----- DATASET RECORDS -----

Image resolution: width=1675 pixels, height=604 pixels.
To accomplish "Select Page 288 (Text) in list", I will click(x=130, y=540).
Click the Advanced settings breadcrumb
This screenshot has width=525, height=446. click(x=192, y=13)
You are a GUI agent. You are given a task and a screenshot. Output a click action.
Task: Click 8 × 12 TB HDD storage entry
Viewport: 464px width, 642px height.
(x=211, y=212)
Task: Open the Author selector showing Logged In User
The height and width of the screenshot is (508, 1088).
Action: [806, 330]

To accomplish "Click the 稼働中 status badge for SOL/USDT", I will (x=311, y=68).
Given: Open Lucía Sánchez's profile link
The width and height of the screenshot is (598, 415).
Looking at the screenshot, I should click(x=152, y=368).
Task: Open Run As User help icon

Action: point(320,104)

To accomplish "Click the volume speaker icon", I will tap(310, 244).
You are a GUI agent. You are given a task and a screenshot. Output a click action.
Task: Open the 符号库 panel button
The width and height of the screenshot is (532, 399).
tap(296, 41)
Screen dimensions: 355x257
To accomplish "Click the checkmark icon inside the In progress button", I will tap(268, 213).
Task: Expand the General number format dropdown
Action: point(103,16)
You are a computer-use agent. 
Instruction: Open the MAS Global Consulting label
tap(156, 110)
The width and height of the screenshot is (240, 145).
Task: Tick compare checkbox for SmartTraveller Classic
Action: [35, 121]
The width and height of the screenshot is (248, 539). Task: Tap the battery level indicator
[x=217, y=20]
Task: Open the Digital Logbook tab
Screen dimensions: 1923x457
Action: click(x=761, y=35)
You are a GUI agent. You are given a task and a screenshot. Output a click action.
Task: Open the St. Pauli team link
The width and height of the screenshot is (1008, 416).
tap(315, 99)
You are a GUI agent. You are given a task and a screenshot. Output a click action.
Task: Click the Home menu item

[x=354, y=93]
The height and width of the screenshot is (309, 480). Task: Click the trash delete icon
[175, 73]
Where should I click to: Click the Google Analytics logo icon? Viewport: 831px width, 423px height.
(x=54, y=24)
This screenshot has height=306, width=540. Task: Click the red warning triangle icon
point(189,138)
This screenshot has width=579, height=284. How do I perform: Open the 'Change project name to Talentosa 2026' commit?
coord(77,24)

-----

Write all the data out again, word for word.

Image resolution: width=1675 pixels, height=604 pixels.
To accomplish "Select Page 288 (Text) in list", I will click(x=130, y=540).
Click the Advanced settings breadcrumb
This screenshot has width=525, height=446. click(x=192, y=13)
You are a GUI agent. You are given a task and a screenshot. Output a click action.
Task: Click 8 × 12 TB HDD storage entry
Viewport: 464px width, 642px height.
(x=211, y=212)
Task: Open the Author selector showing Logged In User
The height and width of the screenshot is (508, 1088).
Action: [806, 330]

To accomplish "Click the 稼働中 status badge for SOL/USDT", I will (x=311, y=68).
Given: Open Lucía Sánchez's profile link
The width and height of the screenshot is (598, 415).
Looking at the screenshot, I should click(x=152, y=368).
Task: Open Run As User help icon

Action: point(320,104)

To accomplish "Click the volume speaker icon", I will tap(310, 244).
You are a GUI agent. You are given a task and a screenshot. Output a click action.
Task: Open the 符号库 panel button
The width and height of the screenshot is (532, 399).
tap(296, 41)
Screen dimensions: 355x257
To accomplish "Click the checkmark icon inside the In progress button", I will tap(268, 213).
Task: Expand the General number format dropdown
Action: point(103,16)
You are a computer-use agent. 
Instruction: Open the MAS Global Consulting label
tap(156, 110)
The width and height of the screenshot is (240, 145).
Task: Tick compare checkbox for SmartTraveller Classic
Action: [35, 121]
The width and height of the screenshot is (248, 539). Task: Tap the battery level indicator
[x=217, y=20]
Task: Open the Digital Logbook tab
Screen dimensions: 1923x457
Action: click(x=761, y=35)
You are a GUI agent. You are given a task and a screenshot. Output a click action.
Task: Open the St. Pauli team link
The width and height of the screenshot is (1008, 416).
tap(315, 99)
You are a GUI agent. You are given a task and a screenshot. Output a click action.
Task: Click the Home menu item

[x=354, y=93]
The height and width of the screenshot is (309, 480). Task: Click the trash delete icon
[175, 73]
Where should I click to: Click the Google Analytics logo icon? Viewport: 831px width, 423px height.
(x=54, y=24)
This screenshot has height=306, width=540. Task: Click the red warning triangle icon
point(189,138)
This screenshot has width=579, height=284. How do I perform: Open the 'Change project name to Talentosa 2026' commit?
coord(77,24)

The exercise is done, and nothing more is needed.